А Галя в санях смеётся звонким счастливым смехом.
Едем мимо зимнего леса. Он стоит белоснежный, укутанный в сугробы. Заставляю Галю надеть тулуп. Трогаю носик сестрёнки —ледяной. Замёрзла! Дожидаюсь, пока она наденет большой длиннополый папин тулуп поверх пальто, ловко дёргаю сани —и сестрёнка мягко вываливается в снег. А я прыгаю в сани и еду себе дальше. Кричу: «Догоняй!» А когда Галя догоняет меня, еду быстрее, и она отстаёт. Так я её согреваю. И когда вижу, что согрелась, останавливаюсь, хватаю сестрёнку в охапку и сажаю её в сани.
В другой деревеньке расспрашиваю о дороге, задаю глупые вопросы и смешу сестрёнку. Никло не сердится, а смеются с нами вместе.
К Нине являемся неожиданно, она визжит от радости и бросается мне на шею, потом в объятия к Гале. Прыгает, тормошит нас, расспрашивает о родителях. Мы, как могли, скрасили наш рассказ о папе и маме.

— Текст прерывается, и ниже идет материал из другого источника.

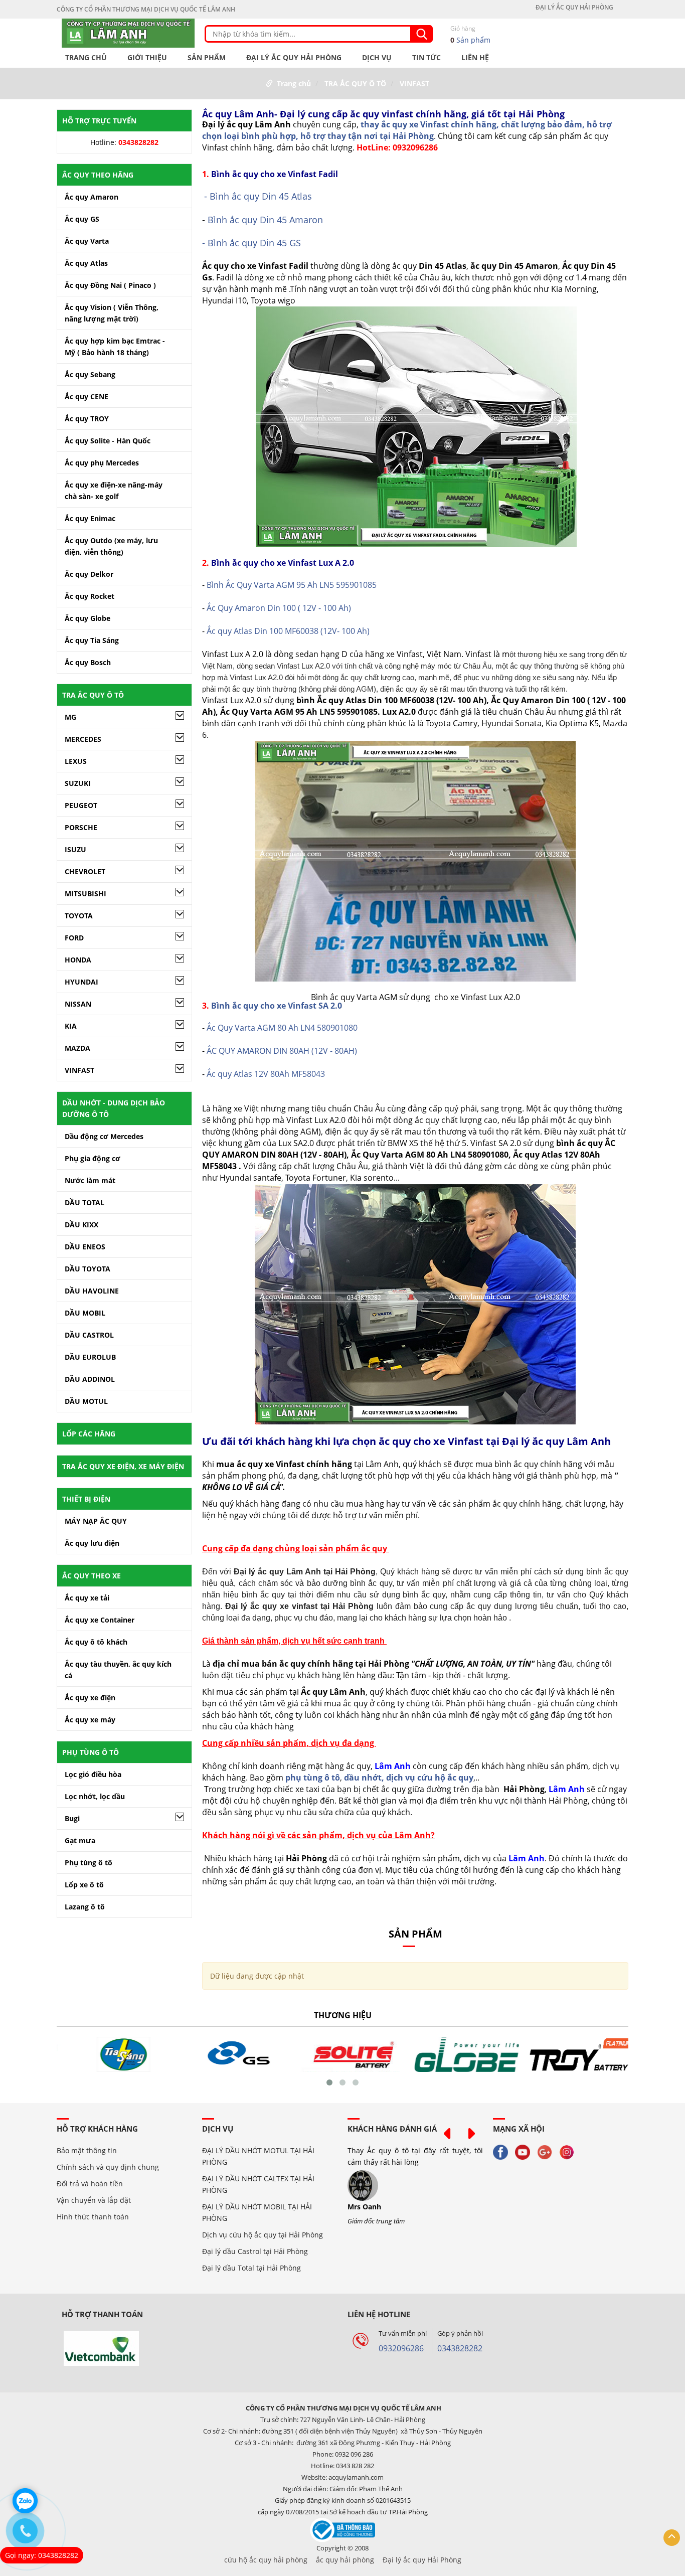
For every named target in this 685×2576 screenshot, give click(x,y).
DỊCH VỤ (377, 57)
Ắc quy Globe (87, 618)
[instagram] (569, 2151)
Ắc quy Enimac (90, 518)
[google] (547, 2151)
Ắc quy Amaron (91, 197)
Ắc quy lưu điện (92, 1543)
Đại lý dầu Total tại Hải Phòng (251, 2268)
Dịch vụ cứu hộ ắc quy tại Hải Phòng (262, 2234)
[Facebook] (503, 2151)
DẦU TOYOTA (87, 1268)
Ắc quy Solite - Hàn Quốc (107, 440)
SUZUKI (78, 783)
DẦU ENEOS (85, 1246)
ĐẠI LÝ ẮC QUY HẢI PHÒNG (574, 7)
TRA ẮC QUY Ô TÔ (355, 83)
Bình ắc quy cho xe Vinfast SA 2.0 (276, 1005)
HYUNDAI (81, 982)
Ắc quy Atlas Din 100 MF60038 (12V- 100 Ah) (288, 630)
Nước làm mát (90, 1180)
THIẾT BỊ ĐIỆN (86, 1499)
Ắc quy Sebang (90, 374)
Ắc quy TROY (87, 418)
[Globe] (457, 2053)
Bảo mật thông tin (87, 2150)
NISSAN (78, 1004)
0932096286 (401, 2348)
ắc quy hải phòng (345, 2559)
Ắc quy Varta (87, 241)
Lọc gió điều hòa (93, 1774)
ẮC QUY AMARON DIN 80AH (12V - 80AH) (281, 1050)
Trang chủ (86, 57)
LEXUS (76, 761)
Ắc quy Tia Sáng (92, 640)
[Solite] (342, 2053)
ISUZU (75, 849)
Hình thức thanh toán (93, 2216)
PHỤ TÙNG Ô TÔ (90, 1752)
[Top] (671, 2537)
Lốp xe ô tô (84, 1884)
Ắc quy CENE (86, 396)
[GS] (228, 2053)
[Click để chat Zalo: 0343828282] (25, 2500)
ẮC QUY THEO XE (91, 1575)
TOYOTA (79, 915)
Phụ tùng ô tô (88, 1862)
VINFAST (414, 83)
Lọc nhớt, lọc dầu (95, 1796)
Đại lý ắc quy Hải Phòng (422, 2559)
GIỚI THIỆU (147, 57)
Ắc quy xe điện (90, 1697)
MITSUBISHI (85, 893)
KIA (71, 1026)
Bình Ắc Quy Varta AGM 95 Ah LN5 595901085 (292, 584)
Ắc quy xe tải (87, 1597)
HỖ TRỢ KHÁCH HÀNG (97, 2129)
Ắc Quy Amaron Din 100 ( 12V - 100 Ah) (279, 607)
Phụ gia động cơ (92, 1158)
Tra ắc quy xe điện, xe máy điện (123, 1466)
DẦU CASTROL (89, 1335)
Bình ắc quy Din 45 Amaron (265, 220)
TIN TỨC (426, 57)
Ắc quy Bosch (88, 662)
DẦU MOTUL (86, 1401)
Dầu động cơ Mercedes (104, 1136)
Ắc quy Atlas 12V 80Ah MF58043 (265, 1073)
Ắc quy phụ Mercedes (102, 462)
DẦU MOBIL (85, 1313)
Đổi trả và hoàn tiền (90, 2183)
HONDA (78, 959)
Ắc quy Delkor (89, 574)
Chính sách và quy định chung (108, 2167)
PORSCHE (81, 827)
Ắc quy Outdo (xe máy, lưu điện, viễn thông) (111, 546)
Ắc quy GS (82, 219)
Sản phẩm (470, 34)
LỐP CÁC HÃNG (88, 1433)
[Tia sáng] (114, 2053)
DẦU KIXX (81, 1224)
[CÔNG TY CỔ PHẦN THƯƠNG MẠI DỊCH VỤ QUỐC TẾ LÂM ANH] (128, 32)
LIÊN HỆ (475, 57)
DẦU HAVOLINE (92, 1291)
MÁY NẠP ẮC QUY (96, 1521)
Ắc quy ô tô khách (96, 1642)
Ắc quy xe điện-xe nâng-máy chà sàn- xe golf (113, 490)
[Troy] (571, 2053)
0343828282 (459, 2348)
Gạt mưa (80, 1840)
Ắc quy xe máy (90, 1719)
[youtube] (525, 2151)
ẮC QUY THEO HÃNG (97, 175)
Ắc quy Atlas (86, 263)
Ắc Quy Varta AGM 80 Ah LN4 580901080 (282, 1027)
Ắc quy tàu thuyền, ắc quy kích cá (118, 1669)
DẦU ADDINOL (90, 1379)
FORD (74, 937)
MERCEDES (83, 739)
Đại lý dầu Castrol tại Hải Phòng (255, 2251)
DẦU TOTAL (84, 1202)
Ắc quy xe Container (99, 1620)
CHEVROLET (85, 871)
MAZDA (77, 1048)
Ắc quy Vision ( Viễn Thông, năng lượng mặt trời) (111, 313)
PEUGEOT (81, 805)
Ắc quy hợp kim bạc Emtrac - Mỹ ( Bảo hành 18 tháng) (115, 346)
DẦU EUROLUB (90, 1357)
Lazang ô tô (85, 1906)
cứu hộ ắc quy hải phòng (265, 2559)
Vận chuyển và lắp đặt (94, 2200)
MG (70, 717)
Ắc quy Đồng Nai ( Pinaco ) (110, 285)
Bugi (72, 1818)
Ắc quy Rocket (89, 596)
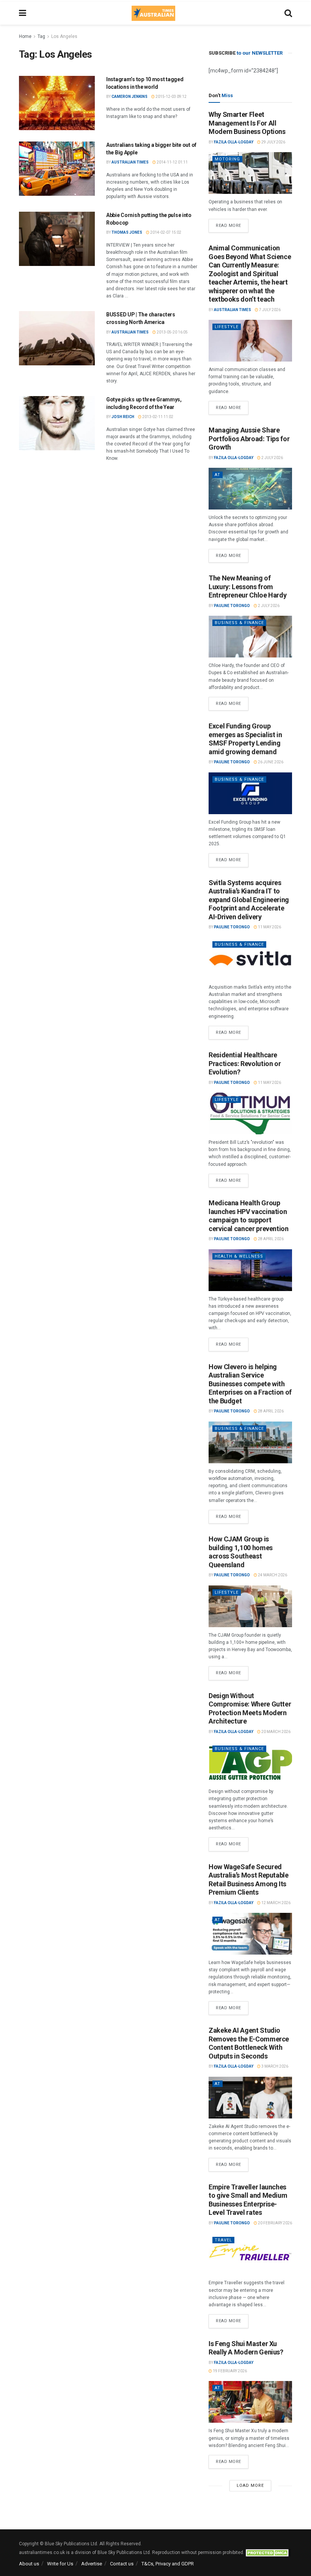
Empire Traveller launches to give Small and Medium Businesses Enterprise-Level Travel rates (248, 2200)
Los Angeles (64, 36)
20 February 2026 (274, 2223)
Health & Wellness (239, 1256)
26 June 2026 (270, 762)
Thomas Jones (127, 232)
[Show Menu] (22, 13)
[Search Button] (288, 13)
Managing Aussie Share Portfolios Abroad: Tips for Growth (249, 438)
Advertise (91, 2564)
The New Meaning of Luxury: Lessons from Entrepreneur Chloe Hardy (247, 586)
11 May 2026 (269, 927)
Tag (41, 36)
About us (29, 2564)
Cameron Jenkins (130, 96)
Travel (223, 2240)
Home (25, 36)
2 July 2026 (272, 458)
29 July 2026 (273, 142)
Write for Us (60, 2564)
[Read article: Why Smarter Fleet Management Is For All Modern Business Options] (250, 173)
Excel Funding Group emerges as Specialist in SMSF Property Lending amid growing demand (245, 739)
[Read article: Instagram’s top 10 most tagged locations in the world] (57, 103)
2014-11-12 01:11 (172, 162)
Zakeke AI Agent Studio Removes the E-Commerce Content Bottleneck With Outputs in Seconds (249, 2043)
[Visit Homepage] (153, 13)
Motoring (227, 159)
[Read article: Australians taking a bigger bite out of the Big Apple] (57, 169)
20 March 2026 (276, 1732)
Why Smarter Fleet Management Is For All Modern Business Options (247, 122)
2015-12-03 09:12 (171, 96)
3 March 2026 (274, 2066)
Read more (232, 223)
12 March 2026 (276, 1903)
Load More (250, 2485)
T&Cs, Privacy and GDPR (167, 2564)
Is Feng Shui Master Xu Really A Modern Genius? (246, 2348)
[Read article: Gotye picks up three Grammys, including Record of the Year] (57, 423)
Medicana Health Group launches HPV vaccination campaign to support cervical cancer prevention (249, 1216)
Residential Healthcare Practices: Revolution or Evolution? (245, 1063)
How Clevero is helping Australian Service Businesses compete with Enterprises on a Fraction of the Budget (250, 1384)
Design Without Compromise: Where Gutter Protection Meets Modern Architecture (250, 1708)
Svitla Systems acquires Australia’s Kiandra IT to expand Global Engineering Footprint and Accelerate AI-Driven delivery (249, 900)
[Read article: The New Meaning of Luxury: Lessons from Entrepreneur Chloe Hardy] (250, 636)
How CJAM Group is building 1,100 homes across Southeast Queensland (241, 1552)
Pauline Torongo (232, 606)
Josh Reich (123, 417)
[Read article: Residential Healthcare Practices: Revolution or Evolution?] (250, 1113)
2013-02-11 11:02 (157, 417)
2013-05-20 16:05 (172, 332)
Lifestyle (227, 326)
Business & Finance (239, 622)
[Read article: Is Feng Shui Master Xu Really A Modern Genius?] (250, 2402)
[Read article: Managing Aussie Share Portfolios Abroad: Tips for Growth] (250, 489)
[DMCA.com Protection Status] (268, 2552)
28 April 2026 (270, 1239)
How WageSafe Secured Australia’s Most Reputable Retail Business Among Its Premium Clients (249, 1880)
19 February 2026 (229, 2371)
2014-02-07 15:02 (165, 232)
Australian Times (130, 162)
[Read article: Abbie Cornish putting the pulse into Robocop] (57, 239)
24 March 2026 (272, 1575)
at (217, 474)
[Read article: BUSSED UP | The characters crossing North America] (57, 338)
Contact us (122, 2564)
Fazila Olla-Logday (233, 142)
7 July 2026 (269, 310)
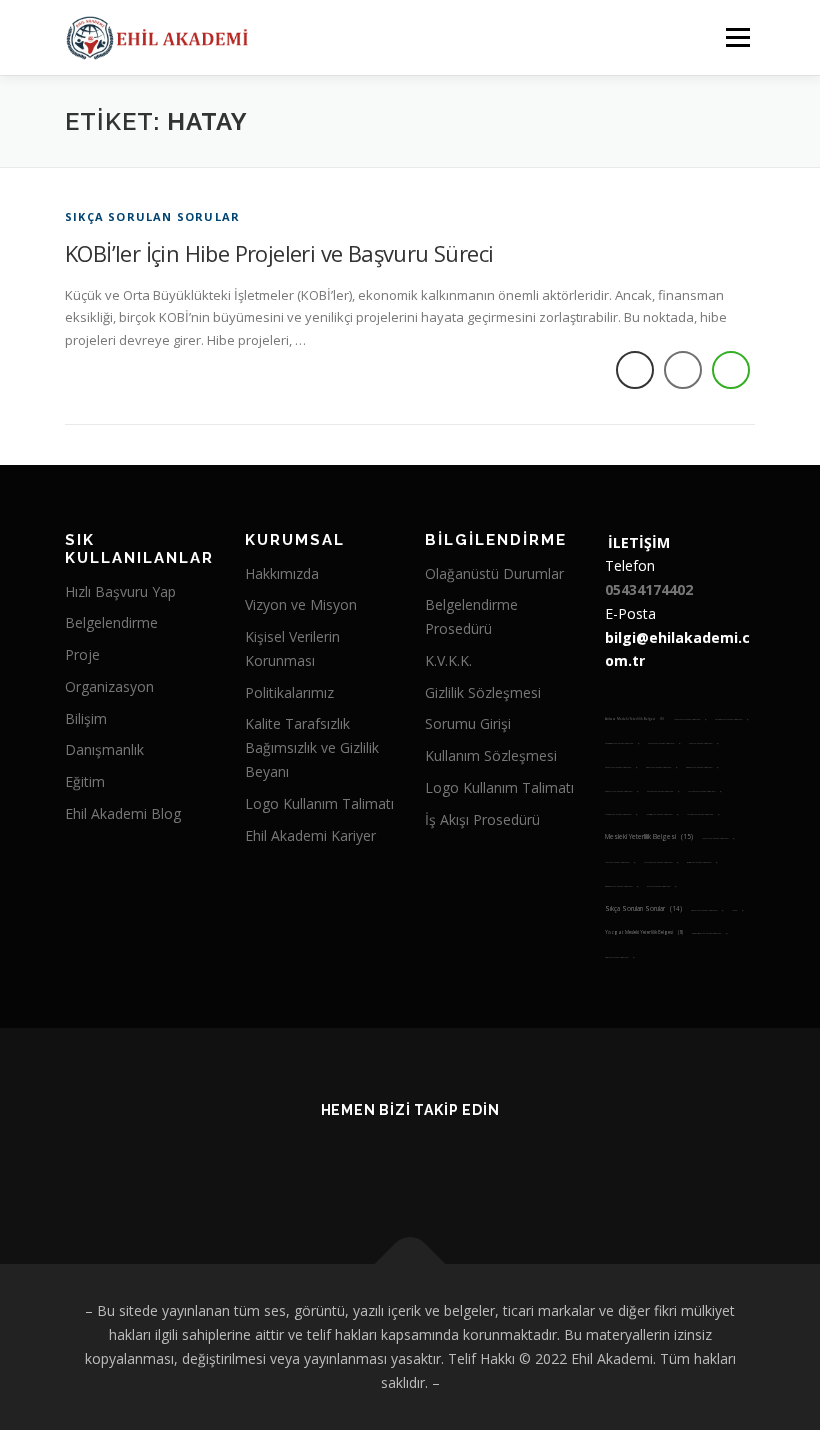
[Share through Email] (683, 370)
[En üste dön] (410, 1264)
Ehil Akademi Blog (123, 813)
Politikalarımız (289, 692)
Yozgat (737, 910)
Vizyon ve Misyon (301, 604)
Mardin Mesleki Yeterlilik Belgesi (662, 814)
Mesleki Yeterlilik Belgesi (649, 836)
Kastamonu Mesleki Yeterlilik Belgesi (622, 743)
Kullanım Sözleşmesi (491, 755)
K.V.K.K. (448, 660)
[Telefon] (483, 1163)
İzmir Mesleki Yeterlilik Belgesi (619, 957)
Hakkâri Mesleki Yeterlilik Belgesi (689, 719)
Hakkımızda (282, 573)
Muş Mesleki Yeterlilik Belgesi (620, 862)
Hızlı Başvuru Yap (120, 591)
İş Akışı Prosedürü (482, 819)
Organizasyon (109, 686)
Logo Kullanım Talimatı (319, 803)
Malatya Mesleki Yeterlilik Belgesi (704, 791)
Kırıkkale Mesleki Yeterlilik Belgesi (621, 791)
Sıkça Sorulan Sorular (152, 216)
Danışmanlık (104, 749)
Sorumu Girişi (468, 723)
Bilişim (86, 718)
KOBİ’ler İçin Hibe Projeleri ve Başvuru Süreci (279, 253)
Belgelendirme (111, 622)
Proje (82, 654)
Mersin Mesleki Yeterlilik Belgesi (703, 814)
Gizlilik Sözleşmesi (483, 692)
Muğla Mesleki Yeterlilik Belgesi (718, 838)
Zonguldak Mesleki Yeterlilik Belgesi (709, 933)
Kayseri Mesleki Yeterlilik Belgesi (664, 743)
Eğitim (85, 781)
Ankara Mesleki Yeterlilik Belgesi (634, 719)
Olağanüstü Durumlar (494, 573)
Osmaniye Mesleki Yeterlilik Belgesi (621, 886)
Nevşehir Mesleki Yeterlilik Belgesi (661, 862)
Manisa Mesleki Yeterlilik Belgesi (621, 814)
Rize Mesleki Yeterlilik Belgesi (661, 886)
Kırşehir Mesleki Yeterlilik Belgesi (663, 791)
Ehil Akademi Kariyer (310, 835)
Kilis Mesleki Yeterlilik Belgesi (703, 743)
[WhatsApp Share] (731, 370)
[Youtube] (385, 1163)
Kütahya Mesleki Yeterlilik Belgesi (702, 767)
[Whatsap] (434, 1163)
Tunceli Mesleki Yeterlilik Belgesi (707, 910)
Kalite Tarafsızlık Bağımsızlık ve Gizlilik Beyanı (312, 747)
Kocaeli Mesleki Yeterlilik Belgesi (621, 767)
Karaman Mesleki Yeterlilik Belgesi (731, 719)
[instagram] (336, 1163)
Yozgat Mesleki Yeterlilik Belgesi (644, 932)
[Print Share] (635, 370)
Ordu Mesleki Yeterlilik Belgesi (702, 862)
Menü (737, 37)
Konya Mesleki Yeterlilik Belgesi (661, 767)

Назад ехали погрустневшие, посерьёзневшие. Было жаль оставлять Нину, тоненькую, хрупкую, похожую на маму, одну в дальней глухой деревне. И было до слёз жалко наших родителей, с которыми мы были разлучены.
Вскоре после этой поездки Галя прошла курсы учителей начальных классов в Ирбите. Её отправили работать учителем в Бердючинскую начальную школу Ирбитского района в шести километрах от Ирбита. Галинке было шестнадцать лет, и выглядела она как девочка-подросток.
Когда она пришла в школу с назначением, директор спросил: «Аты, девочка, в какой класс пришла?» А Галя сначала не поняла и ответила смущённо: «В какой пошлёте...» Потом, когда директор понял, что перед ним не ученица, а учительница, они вместе с Галей смеялись. Директор дал ей самый лёгкий — второй класс.
Эти дети уже знали азы, но были не такие рослые, как в третьих-четвёртых классах. В то время в этих классах нередко учились ровесники Гали — пятнадца- ти-шестнадцати лет. Я переживал за сестёр и часто навещал их. С родителями общались записками.
Тук-тук, тук-тук — стучат колёса. Скоро рассвет. Соседи ещё спят. Предрассветная тишина. Неужели так быстро прошла ночь? Я и не почувствовал. Как хорошо, что светлеет. В темноте ночи я, наверное, не смог бы заглянуть в тьму двадцать девятого года. Этот год стал трагическим для нашей семьи. Нет, я не хочу больше вспоминать. Лягу спать. Пытаюсь прилечь. Закрываю глаза.
Осенний холод. Улица. Большой костёр. В костре горит наш любимый книжный шкаф, наш старичок, самая ценная вещь в доме. Горят книги: требники, Псалтирь, Евангелие. Дымятся любимые Достоевский и Пушкин. Ветер разносит наши детские рисунки. После расставания мама часто доставала их с книжной полки и разглядывала.
Папа не смог выплатить непосильный налог, который наложили на него, как на священника. Наше хозяйство описали, вещи распродали с торгов, забрали старый дом, корову, лошадь. Закрыли красавец-храм.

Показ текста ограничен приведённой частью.